10年上半期(1〜6月)の合計では日本の2兆5,871億ドル(236兆2,836円)に対して中国は2兆5,325億ドル(17兆2,840億元)で、日本がまだ中国を上回る(読売、17日)が、両国の成長率の違いを考慮すると、10年通年では中国が日本を上回ることは確実である。日本が西ドイツ(ドイツ再統一前)を抜いてGDPで世界第2位になったのは1968年だったから、42年ぶりのGDPの世界No.2交替になる。 しかし、この交替はかねて予想されていたことで、昨09年にも実現すると見られていたのだった。 それでもこの2位交替、というよりは“日本の2位からの転落”は日本の内外にとってのそれなりの大ニュースで、日本の新聞・TVが大きく取り上げたほか、外国マスコミもNYタイムスなどは16日朝の内閣府によるGDP速報値の発表から間髪を入れずにこの日中逆転を速報したほどだ。

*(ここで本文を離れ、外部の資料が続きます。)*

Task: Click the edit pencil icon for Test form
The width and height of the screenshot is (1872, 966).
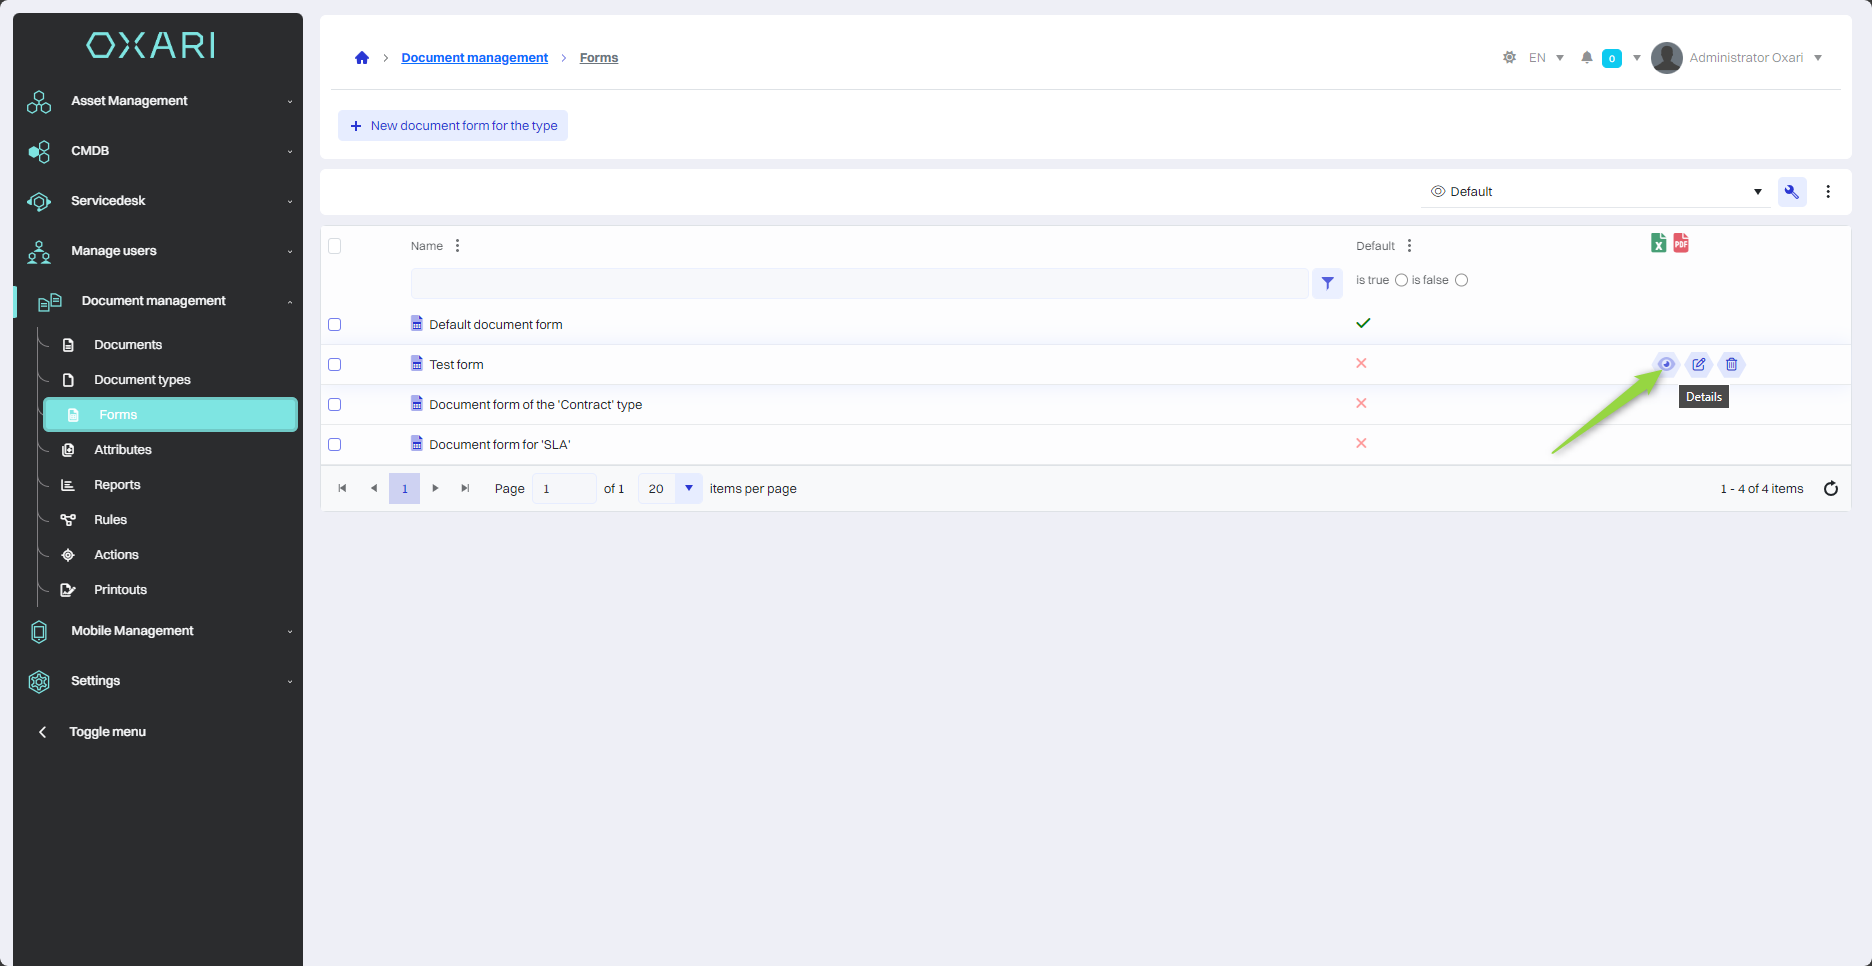Action: coord(1699,364)
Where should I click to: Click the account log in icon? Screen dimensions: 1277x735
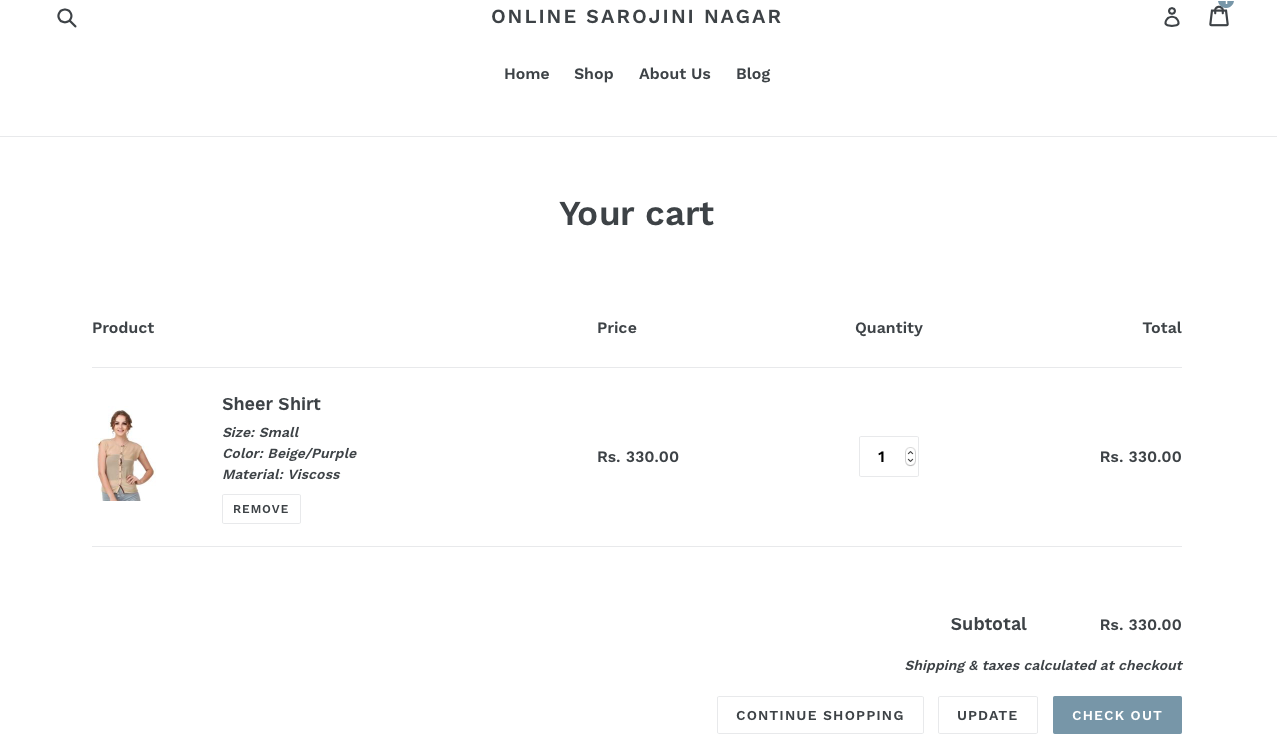[x=1172, y=17]
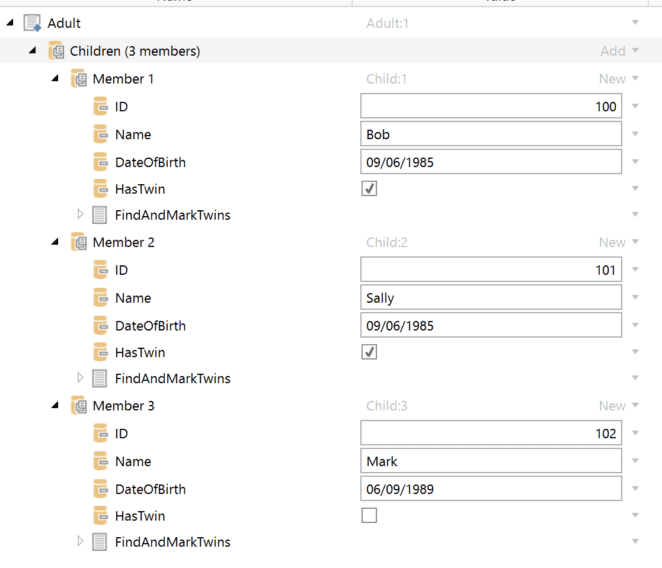
Task: Click Member 2 Name property icon
Action: [x=101, y=298]
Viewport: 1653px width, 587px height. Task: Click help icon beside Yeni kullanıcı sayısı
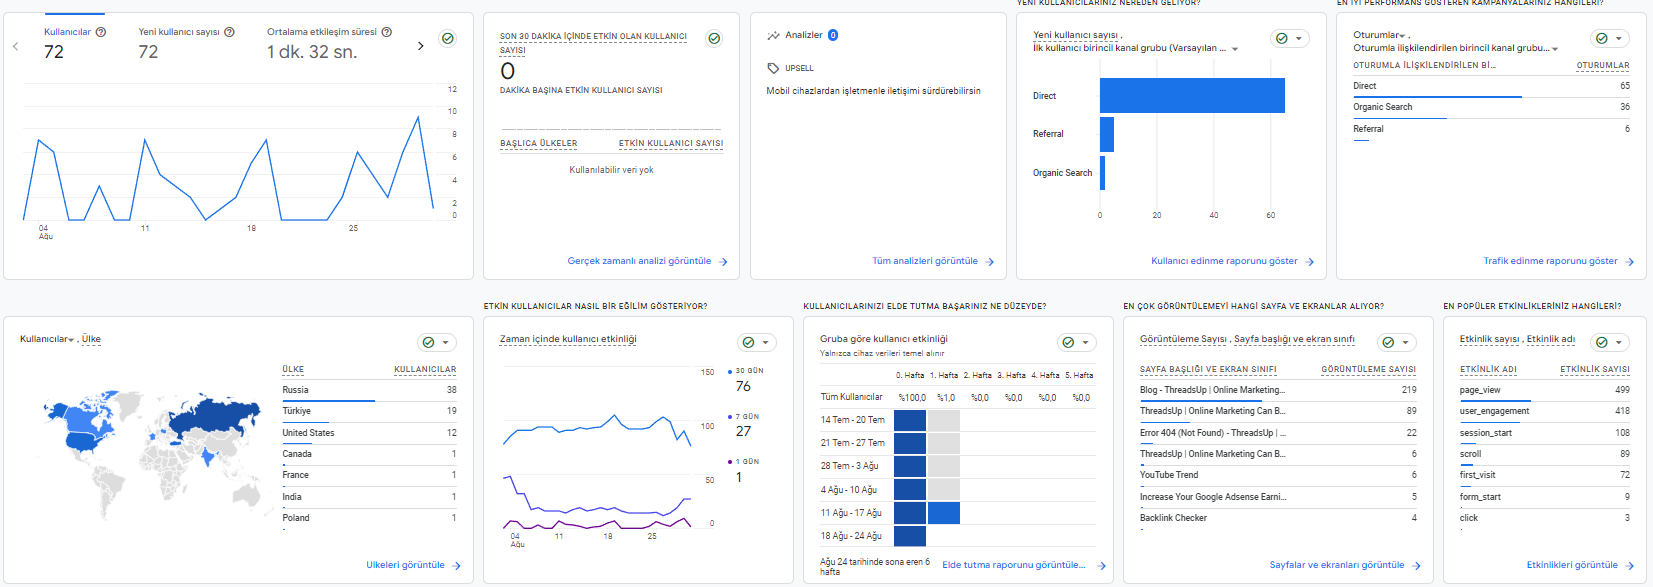point(229,32)
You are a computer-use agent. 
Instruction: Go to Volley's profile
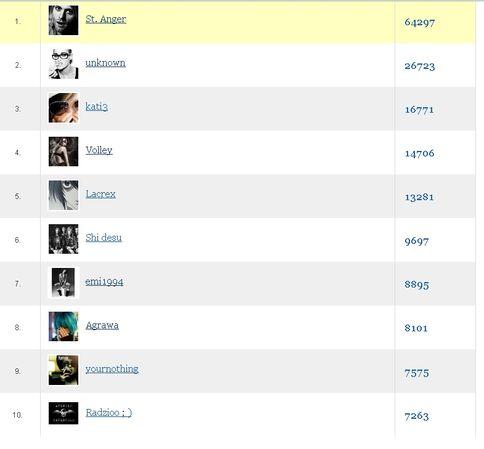99,150
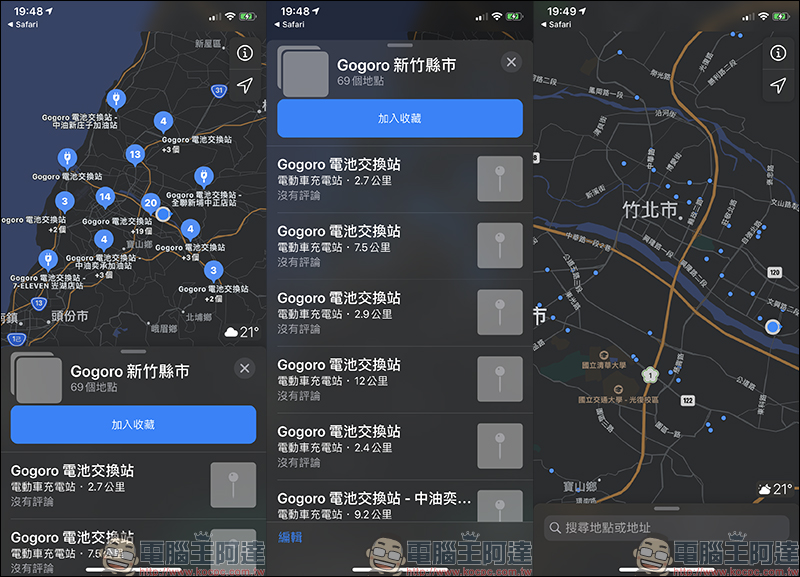The height and width of the screenshot is (577, 800).
Task: Close the Gogoro card below the cluster map
Action: coord(245,369)
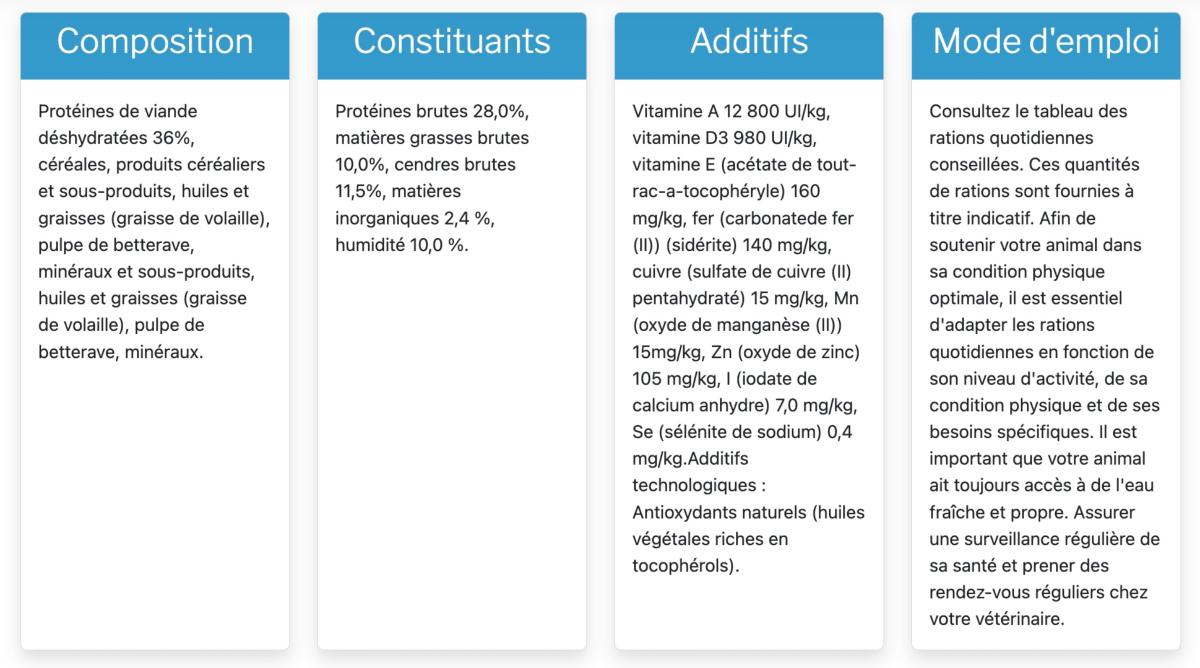Click 'humidité 10,0 %' text
The width and height of the screenshot is (1200, 668).
click(401, 245)
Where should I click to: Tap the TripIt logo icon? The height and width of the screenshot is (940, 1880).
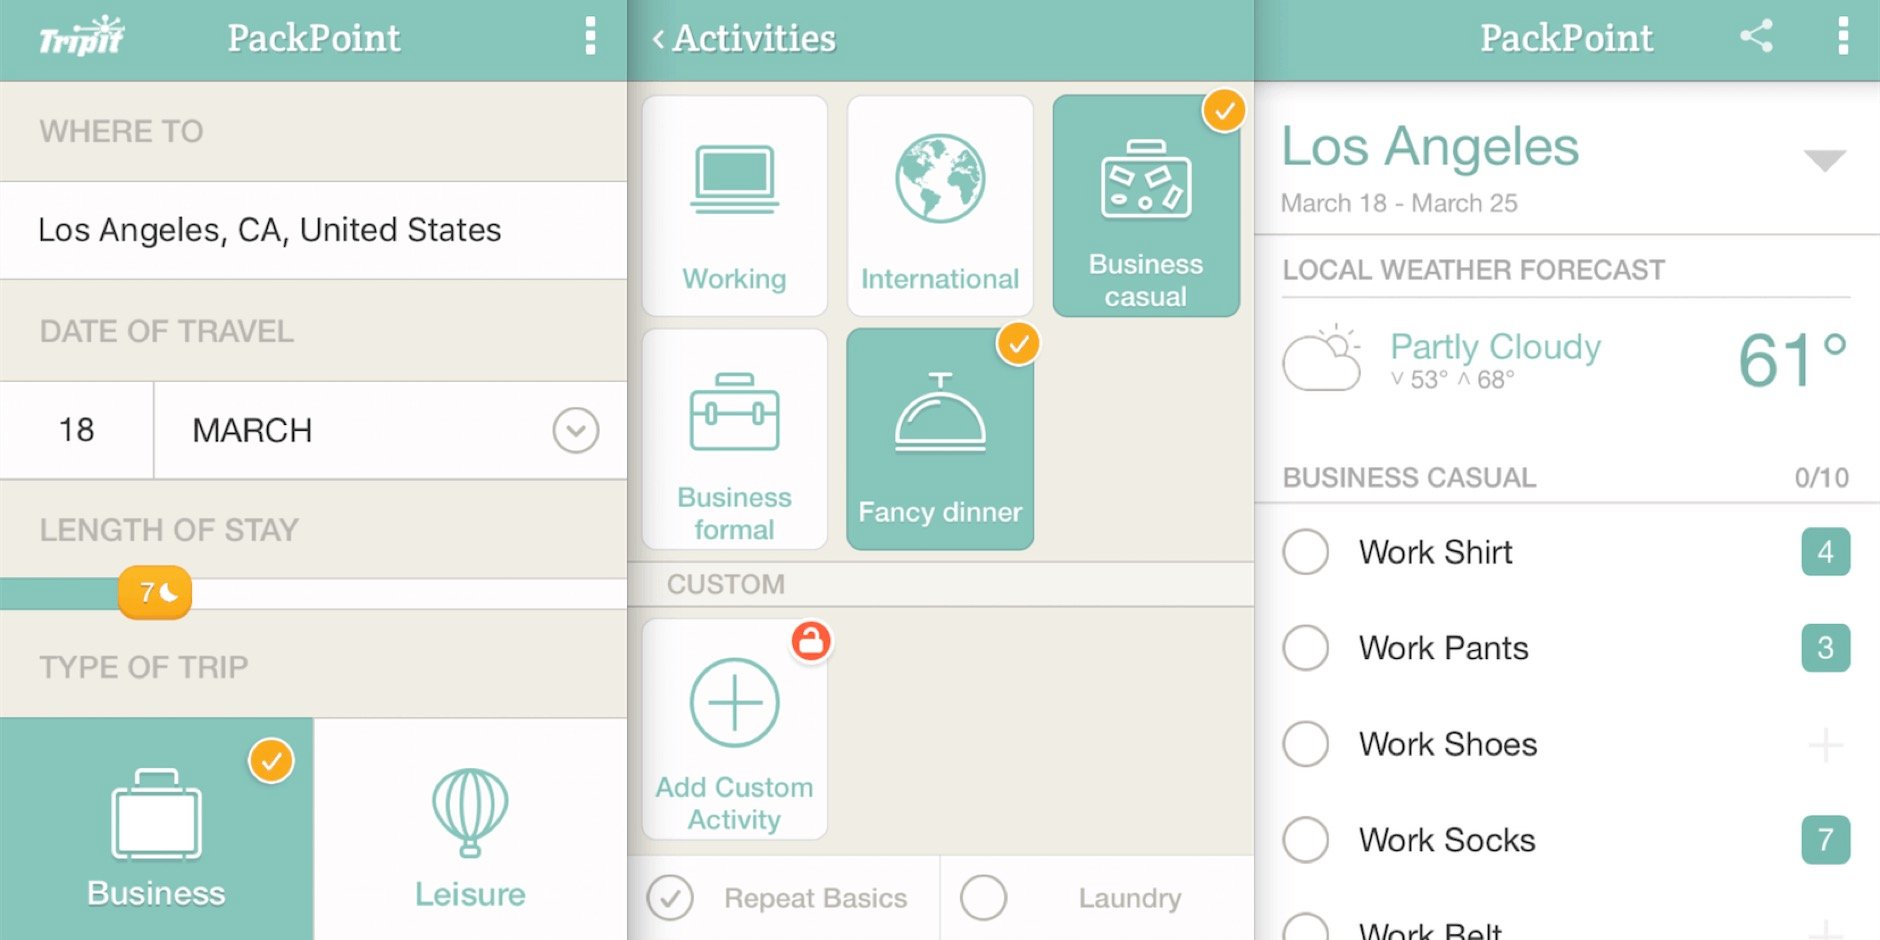coord(81,37)
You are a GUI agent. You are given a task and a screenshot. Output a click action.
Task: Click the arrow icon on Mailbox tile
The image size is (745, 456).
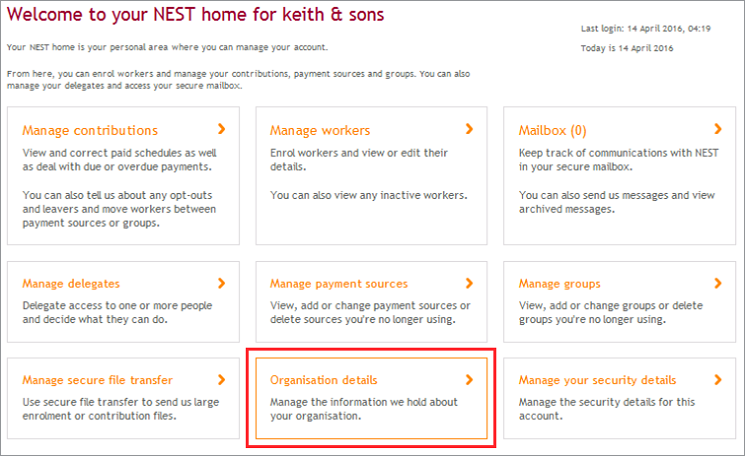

ほかでは、ウォール・ストリー・ジャーナルは「中国が活力ある自信に満ちた国になった一方、日本の20年来の停滞は世界にとっても日本人にとっても悲劇的な状況」だとコメントした(日経、18日)。またNYタイムスは「この一里塚は中国の上昇が本物だと示すこれまでで最も顕著な証拠である。世界は中国を新しい経済超大国ととらえなければならない」と述べ、「日本ではあきらめの空気が漂っている」と報じた(日経、同上)。 米国のマスコミがこの“事件”を単に(米国から見て)経済下位の国の間での勢力交替と見ているのに対し、よりグローバルな視野を持つ英国では、インディペンデント紙が「予想外なことが起きない限り、2030年までには中国が(米国を抜いて)世界第1位の経済になる」との展望を示した(同上)。 この20年来の日本経済の停滞には、自公政権の政策上の迷走の影響があったことは否定できないが、①勃興期資本主義国に特有の高度成長期の終了、②少子高齢化とそれによる人口減少の影響の始まりという日本独自の原因と、③先進資本主義諸国全体の停滞期入りという世界的な原因が働いていることは当「診断録」でしばしば指摘した(09年6月1日号、同11月11日号など)通りである。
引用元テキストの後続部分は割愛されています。